Data was analyzed from the World Trade Organization’s “Tariff Analysis Online” database to understand how the carbon loophole relates to tariff rates. We assessed goods from the most energy-intensive and trade-exposed sectors, such as steel, iron, mineral fuels, aluminum, and plastics, for key trading partners. These trading partners include some of our G7 partners and major emerging economies: China, India, Brazil, and Russia. All studied countries are WTO members and are eligible for Most Favored Nation rates (MFN). Therefore, MFN rates are the focus of the study.
The results are significant. There are notably different MFN tariff rates for EITE goods from developed versus emerging economies. The variation builds on Shapiro’s finding of strong variations in tariff rates and NTBs between clean and dirty goods. Within the dirty goods sector there is also a strong variation in tariff rates, but this time on EITE goods between countries.
In the chart below, EITE commodities are separated by their global product classification number, harmonized system 2 (HS 2), with the corresponding MFN rate set by each country. As the chart indicates, a significant difference was found between developed and emerging economies’ MFN rates for EITE commodities. The Global North generally had low tariff rates, averaging 2.2% for the US, 1% for Canada, 2.2% for the UK, and 3.5% for the EU. In contrast, emerging economies had much higher tariff rates, averaging 7.1% for China, 6.5% for Russia, 9.26% for Brazil, and 8.74% for India.
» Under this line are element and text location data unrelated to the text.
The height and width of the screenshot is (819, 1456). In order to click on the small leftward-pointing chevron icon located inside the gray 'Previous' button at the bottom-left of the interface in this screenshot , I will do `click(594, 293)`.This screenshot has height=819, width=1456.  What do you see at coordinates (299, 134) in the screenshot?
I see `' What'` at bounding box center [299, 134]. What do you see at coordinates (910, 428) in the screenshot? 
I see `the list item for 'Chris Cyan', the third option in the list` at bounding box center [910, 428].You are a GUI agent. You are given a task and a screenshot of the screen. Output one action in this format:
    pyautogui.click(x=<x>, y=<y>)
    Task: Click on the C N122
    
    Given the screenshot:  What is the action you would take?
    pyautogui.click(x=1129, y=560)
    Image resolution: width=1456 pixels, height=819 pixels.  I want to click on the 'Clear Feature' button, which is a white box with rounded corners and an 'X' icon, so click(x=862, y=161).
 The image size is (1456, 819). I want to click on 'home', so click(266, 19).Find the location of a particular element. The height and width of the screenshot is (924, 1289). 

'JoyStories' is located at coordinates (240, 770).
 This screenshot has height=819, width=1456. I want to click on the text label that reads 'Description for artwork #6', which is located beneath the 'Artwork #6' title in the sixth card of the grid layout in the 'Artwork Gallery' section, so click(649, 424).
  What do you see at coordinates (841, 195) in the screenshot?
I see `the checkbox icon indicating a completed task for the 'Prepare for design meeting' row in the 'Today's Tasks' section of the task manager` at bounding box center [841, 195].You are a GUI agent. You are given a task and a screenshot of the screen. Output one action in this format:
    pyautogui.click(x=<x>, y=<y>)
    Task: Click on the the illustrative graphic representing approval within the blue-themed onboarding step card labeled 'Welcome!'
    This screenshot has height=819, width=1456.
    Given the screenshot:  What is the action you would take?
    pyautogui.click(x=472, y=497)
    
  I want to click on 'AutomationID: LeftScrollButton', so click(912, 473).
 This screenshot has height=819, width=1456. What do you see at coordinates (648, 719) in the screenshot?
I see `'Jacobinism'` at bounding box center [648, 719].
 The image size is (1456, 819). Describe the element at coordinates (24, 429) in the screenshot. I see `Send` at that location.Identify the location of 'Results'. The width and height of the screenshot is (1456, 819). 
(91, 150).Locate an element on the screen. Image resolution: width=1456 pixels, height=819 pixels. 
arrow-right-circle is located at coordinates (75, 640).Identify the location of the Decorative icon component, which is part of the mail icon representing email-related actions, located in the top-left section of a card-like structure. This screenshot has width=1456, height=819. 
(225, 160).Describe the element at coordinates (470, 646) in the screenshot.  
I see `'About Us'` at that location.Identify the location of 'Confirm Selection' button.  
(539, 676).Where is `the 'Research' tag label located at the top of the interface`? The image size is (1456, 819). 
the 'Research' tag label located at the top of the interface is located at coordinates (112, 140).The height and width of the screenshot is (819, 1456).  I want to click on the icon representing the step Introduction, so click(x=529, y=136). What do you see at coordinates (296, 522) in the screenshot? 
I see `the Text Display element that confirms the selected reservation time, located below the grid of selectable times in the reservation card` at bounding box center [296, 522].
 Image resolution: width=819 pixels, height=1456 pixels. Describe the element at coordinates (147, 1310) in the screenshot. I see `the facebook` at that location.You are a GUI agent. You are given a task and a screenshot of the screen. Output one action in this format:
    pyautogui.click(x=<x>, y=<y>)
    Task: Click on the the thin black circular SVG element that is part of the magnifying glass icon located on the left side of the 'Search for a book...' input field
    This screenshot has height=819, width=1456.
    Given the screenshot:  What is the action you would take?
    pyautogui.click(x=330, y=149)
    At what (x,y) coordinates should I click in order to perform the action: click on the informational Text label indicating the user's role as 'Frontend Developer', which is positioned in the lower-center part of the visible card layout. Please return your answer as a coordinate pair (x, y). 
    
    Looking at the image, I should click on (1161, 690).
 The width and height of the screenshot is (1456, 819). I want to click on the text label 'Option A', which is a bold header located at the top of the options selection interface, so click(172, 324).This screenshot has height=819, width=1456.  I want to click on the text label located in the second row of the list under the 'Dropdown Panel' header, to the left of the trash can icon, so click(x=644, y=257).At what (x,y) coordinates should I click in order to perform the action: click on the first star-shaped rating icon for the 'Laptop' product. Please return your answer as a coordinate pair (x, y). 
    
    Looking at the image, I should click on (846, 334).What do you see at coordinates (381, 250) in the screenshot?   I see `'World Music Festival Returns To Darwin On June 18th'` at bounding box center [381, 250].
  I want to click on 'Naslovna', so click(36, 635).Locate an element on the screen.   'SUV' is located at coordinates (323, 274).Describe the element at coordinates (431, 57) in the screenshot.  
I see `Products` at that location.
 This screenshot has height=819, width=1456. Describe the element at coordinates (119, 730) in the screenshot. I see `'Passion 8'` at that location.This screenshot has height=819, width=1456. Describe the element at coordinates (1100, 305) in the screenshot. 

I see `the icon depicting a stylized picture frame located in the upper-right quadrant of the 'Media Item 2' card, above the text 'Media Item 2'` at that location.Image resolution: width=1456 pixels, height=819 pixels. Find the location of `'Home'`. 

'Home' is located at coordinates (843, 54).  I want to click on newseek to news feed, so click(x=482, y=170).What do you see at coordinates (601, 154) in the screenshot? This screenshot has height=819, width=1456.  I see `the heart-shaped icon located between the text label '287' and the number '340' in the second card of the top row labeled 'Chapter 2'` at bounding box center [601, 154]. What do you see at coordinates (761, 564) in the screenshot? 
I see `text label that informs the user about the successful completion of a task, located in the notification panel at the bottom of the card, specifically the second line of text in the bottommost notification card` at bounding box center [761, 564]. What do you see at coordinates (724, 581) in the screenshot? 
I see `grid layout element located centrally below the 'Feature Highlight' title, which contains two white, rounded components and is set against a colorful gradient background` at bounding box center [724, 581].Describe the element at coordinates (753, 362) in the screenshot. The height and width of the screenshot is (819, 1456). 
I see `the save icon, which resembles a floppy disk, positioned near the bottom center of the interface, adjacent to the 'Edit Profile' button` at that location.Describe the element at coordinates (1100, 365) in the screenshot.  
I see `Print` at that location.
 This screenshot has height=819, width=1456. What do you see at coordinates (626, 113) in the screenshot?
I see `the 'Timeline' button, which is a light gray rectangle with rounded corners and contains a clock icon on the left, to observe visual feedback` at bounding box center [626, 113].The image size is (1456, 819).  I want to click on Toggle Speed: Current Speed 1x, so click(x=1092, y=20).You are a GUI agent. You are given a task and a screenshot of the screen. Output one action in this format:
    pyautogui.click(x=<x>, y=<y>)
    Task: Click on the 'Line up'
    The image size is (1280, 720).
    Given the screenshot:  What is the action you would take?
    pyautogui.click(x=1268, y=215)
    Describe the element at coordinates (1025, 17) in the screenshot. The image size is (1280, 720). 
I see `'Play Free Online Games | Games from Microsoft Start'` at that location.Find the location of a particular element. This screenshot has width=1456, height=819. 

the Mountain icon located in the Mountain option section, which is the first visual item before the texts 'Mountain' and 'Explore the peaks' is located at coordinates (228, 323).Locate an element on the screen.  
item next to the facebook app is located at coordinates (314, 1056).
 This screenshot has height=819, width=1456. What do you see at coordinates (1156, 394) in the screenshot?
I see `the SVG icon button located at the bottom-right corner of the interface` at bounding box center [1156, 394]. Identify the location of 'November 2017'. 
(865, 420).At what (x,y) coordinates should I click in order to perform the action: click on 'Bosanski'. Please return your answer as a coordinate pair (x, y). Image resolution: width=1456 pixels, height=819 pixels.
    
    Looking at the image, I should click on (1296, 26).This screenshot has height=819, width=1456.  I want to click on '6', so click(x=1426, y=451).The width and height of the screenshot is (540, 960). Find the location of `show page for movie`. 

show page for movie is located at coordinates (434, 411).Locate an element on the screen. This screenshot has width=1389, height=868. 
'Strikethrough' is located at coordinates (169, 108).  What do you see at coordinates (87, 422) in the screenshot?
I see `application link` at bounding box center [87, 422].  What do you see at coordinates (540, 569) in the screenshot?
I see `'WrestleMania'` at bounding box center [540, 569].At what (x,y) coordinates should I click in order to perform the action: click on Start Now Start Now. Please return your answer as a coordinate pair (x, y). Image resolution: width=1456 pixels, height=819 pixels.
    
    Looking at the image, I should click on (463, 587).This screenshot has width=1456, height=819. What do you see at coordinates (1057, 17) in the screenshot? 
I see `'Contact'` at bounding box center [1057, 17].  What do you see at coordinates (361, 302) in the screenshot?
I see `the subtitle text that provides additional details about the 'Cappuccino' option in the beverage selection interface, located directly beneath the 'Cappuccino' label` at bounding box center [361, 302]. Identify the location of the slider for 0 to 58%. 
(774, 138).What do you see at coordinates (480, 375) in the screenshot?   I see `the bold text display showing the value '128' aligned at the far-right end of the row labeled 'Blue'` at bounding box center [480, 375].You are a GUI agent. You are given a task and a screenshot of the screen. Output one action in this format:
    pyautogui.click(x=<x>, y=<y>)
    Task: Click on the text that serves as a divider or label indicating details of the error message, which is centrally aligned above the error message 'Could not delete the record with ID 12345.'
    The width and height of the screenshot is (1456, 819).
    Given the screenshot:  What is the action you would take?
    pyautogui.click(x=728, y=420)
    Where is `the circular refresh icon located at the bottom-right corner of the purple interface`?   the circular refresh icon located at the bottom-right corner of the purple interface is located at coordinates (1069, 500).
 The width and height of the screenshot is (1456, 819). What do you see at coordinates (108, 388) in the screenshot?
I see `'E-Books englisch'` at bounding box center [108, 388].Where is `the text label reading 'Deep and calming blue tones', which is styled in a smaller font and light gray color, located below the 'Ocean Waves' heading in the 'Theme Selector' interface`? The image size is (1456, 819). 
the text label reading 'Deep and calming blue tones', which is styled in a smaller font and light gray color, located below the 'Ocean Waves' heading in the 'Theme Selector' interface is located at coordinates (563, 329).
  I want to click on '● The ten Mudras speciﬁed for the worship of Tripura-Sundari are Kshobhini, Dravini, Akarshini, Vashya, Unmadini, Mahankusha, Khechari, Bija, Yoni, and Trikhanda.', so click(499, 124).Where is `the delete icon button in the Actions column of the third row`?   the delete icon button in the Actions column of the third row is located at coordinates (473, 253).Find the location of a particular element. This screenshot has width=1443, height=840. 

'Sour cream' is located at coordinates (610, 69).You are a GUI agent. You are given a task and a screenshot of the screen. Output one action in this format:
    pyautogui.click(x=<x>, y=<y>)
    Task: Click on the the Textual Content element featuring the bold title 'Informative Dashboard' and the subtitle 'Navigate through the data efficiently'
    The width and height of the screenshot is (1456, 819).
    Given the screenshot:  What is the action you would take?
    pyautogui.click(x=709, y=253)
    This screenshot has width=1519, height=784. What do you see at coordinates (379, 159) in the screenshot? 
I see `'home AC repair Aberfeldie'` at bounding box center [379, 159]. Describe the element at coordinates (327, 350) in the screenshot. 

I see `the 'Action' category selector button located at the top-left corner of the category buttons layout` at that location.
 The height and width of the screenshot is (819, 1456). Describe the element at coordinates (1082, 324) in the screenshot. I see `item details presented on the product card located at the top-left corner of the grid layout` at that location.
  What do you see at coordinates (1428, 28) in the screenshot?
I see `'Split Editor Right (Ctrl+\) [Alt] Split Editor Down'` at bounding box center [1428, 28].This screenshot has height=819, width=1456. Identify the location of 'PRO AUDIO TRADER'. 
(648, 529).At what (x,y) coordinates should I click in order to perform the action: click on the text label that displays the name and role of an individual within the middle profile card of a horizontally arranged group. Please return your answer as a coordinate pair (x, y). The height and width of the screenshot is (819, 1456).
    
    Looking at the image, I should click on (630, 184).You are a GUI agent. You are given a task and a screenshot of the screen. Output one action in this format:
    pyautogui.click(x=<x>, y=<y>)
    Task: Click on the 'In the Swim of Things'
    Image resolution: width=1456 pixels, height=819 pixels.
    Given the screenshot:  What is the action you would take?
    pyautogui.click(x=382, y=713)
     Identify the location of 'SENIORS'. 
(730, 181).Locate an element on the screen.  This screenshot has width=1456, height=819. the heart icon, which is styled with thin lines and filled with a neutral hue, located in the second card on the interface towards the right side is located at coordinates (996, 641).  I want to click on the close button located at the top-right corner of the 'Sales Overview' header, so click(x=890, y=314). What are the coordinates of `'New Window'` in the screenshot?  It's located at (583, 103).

|72 Iron and Steel||0.3||0||0.3||0||4.5||10.5||9.5||4.6|
|73 Iron and steel articles||1.2||1.4||1.7||0.3||6.8||14.9||10.5||9.5|
|27 mineral fuels||0.5||0.7||0.8||0.3||5.1||0.4||4||4.4|
|29 organic chemicals||2.8||0||4.5||3.3||5.7||4.8||7||4.2|
|28 inorganic materials, rare earth||2.3||0||4.6||2.5||5||5.1||7.2||4.8|
|70 Glass and glassware||5.1||0.1||5.1||2.6||10.8||12||11.8||10.6|
|38 Misc. chemical products||3.3||1.2||5.5||3||7.3||11.7||8.5||4.7|
|76 aluminum and articles thereof||3.5||1.2||6.4||4.4||6.9||11.3||8.8||8.9|
|25 Salt, sulphur, lime and cement, earth material||0.2||0||0.2||0||3.6||3.9||6.5||4.6|
|40 rubber and articles thereof||1.6||1.6||2.6||2||11.3||12.3||10.5||5.5|
The average tariff rates on EITE sector goods for the countries analyzed is 2.2% for the Global North and 7.9% for the Global South. These rates support the production and consumption cycle of the carbon loophole by reinforcing the roles of countries in the Global South as net exporters and countries in the Global North as net importers. The Global South’s higher tariff rates protect their domestic market and lock in their role as the world’s manufacturers—keeping production in “dirtier” and less regulated markets. The lower tariff rates of the Global North reinforce their role as major consumers and increase the likelihood of offshoring domestic EITE industries. This paradigm has significantly impacted rising emissions. Over two decades, this shift contributed to a 60% increase in global emissions and the doubling of the carbon loophole at 8-gigatons CO2e. The carbon loophole allows countries like China, Russia, and India to protect their dirtier industries while advanced economies like the U.S., Canada, and the EU import these goods at lower costs—effectively off-setting domestic greenhouse gas reductions.
Many countries have charged that the industrial subsidy provisions of the Inflation Reduction Act are protectionist. However, the global trade system is not starting from a level playing field. Wide variation in countries’ subsidies, regulations, production costs, and tariff rates is already distorting the market. To meaningfully address climate change, policymakers must consider these disjointed policies, including MFN tariff rates. A variety of trade tools could be used separately or in combination to achieve this goal, including harmonizing tariff rates, creating a worldwide carbon price, or offsetting carbon intensity differences through mechanisms like a border carbon adjustment. Ultimately, policymakers should harness the power of the market to drive global decarbonization and address the counterproductive advantage given to carbon-intensive goods.